Here’s how to avoid this common mistake:

As soon as you finalize your domain, launch something.
At the very least, launch a landing page that has optimized title and description tags. A bonus would be to put some text on the page using your most valued keywords. In other words, give Google some indication of how they should index the website. While you’re at it, add analytics code to the site. There probably won’t be any traffic, but if there is, you want to know where it came from.

2-3 months from your hard launch, do a soft launch. I realize every company is different. Some want to be super-quiet and don’t want anyone to know about them. I understand that (sort of). But for the rest of you, upgrade that single landing page to at least a few pages – enough for a sitemap of more than one page. Consider adding more keyword-rich content and make sure every new page has optimized title and description tags. Most of all, submit a sitemap to Google through Webmaster Tools.

Make sure early traffic knows how to find you. If you are worried about getting potential leads too early, give people a reason to find out more about the company. Tell them your website will email them when it launches. Ask them to call or email you if they want more information now.Don;t just have something that says “Coming Soon”. No one will ever remember to come back again.

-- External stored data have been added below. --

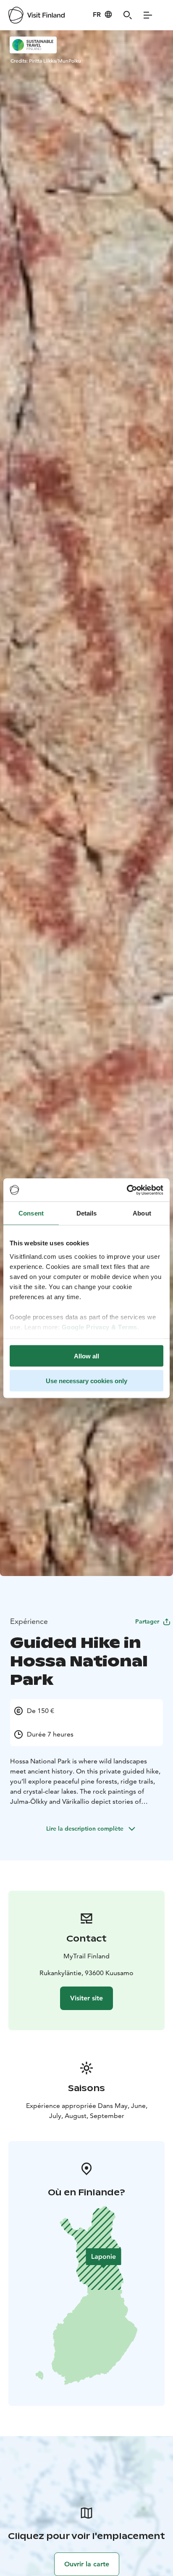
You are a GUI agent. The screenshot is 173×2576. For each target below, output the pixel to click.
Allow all (86, 1356)
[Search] (127, 15)
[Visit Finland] (36, 15)
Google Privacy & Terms (99, 1326)
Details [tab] (86, 1213)
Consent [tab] (31, 1213)
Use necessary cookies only (86, 1380)
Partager (147, 1621)
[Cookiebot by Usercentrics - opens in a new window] (126, 1189)
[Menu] (147, 15)
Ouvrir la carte (86, 2564)
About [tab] (142, 1213)
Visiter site (86, 1998)
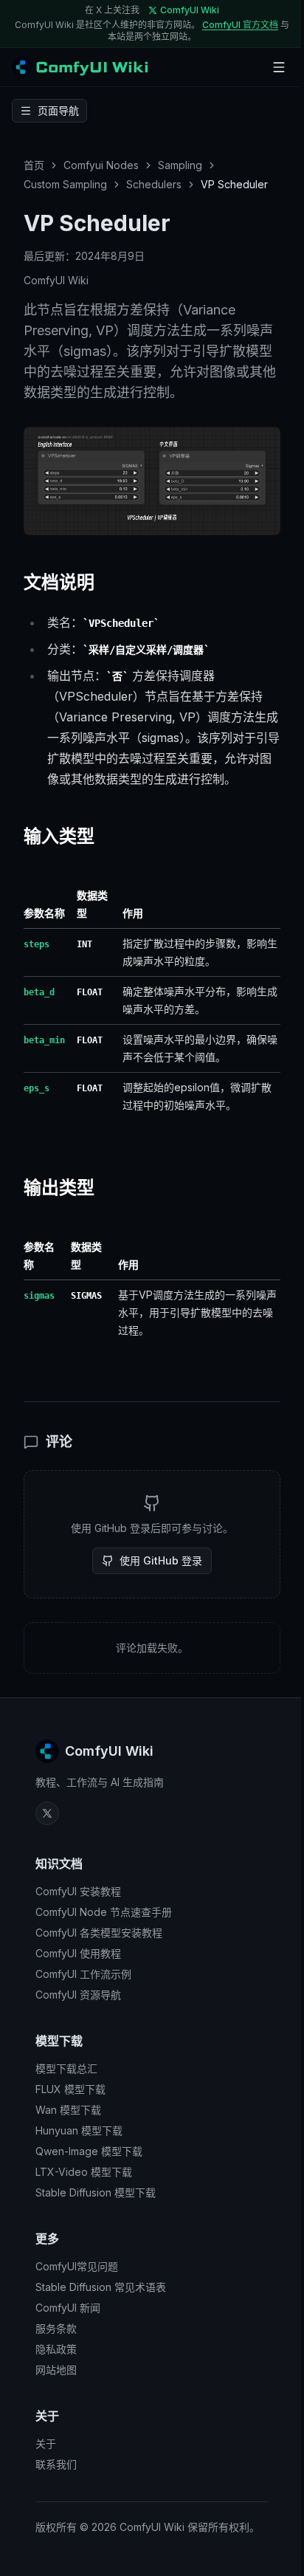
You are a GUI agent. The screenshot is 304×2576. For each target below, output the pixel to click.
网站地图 (56, 2369)
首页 (34, 165)
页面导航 (58, 110)
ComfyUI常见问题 (76, 2266)
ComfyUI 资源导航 (78, 1994)
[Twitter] (47, 1813)
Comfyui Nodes (101, 165)
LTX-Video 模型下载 (83, 2171)
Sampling (180, 165)
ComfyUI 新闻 (67, 2307)
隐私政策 (56, 2349)
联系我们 (56, 2464)
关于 (45, 2443)
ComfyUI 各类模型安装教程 (98, 1932)
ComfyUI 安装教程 (78, 1891)
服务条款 (56, 2328)
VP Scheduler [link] (234, 184)
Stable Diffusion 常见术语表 (100, 2287)
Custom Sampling (65, 184)
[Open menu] (279, 67)
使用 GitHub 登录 (161, 1560)
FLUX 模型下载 (70, 2089)
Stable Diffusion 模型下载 (95, 2192)
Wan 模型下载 (68, 2109)
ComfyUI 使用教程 (78, 1953)
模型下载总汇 (66, 2068)
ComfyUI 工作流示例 (83, 1974)
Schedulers (154, 184)
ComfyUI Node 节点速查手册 (103, 1912)
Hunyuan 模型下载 (78, 2130)
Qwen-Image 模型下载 (88, 2151)
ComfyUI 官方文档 (240, 24)
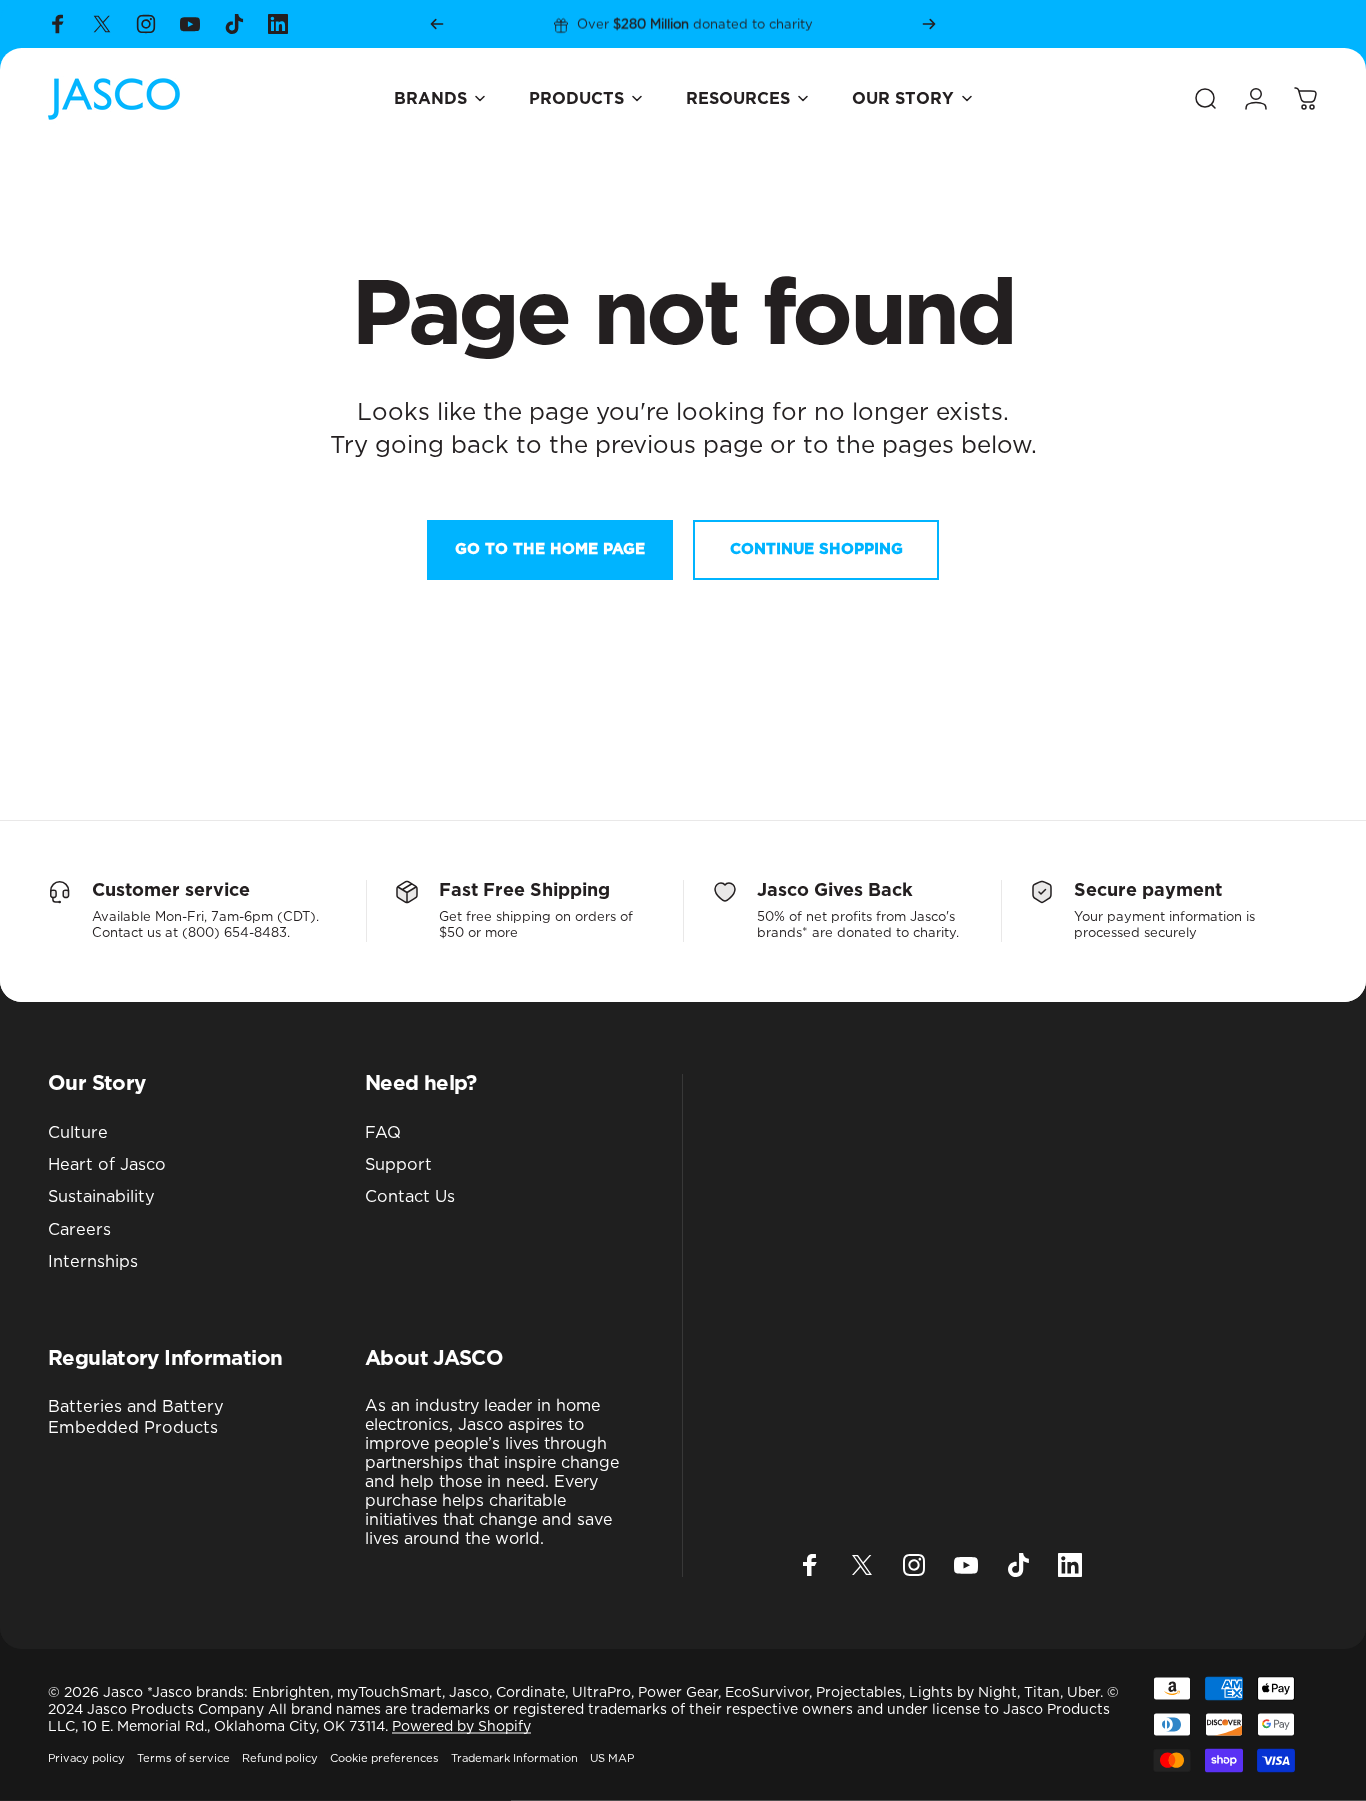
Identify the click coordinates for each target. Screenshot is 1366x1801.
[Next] (929, 24)
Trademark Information (514, 1758)
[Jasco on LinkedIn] (278, 24)
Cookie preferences (384, 1758)
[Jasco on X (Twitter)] (102, 24)
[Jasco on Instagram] (146, 24)
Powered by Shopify (461, 1727)
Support (398, 1165)
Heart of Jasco (107, 1165)
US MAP (612, 1758)
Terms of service (183, 1758)
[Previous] (437, 24)
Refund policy (280, 1758)
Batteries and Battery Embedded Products (136, 1417)
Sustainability (101, 1198)
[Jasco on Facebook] (58, 24)
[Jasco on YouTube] (190, 24)
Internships (93, 1262)
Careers (79, 1230)
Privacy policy (86, 1758)
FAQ (383, 1133)
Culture (78, 1133)
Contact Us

Bottom line: regardless of how little you think your new website is going to rely on organic search for traffic (trust me it will be way more than you plan for, it always is), don’t wait until launch to set the wheels in motion with search engines. Get your sitemaps submitted as far in advance as you can so pages can start getting indexed. Anything you can do to minimize the gap between launch and letting search engines your website exists will pay off.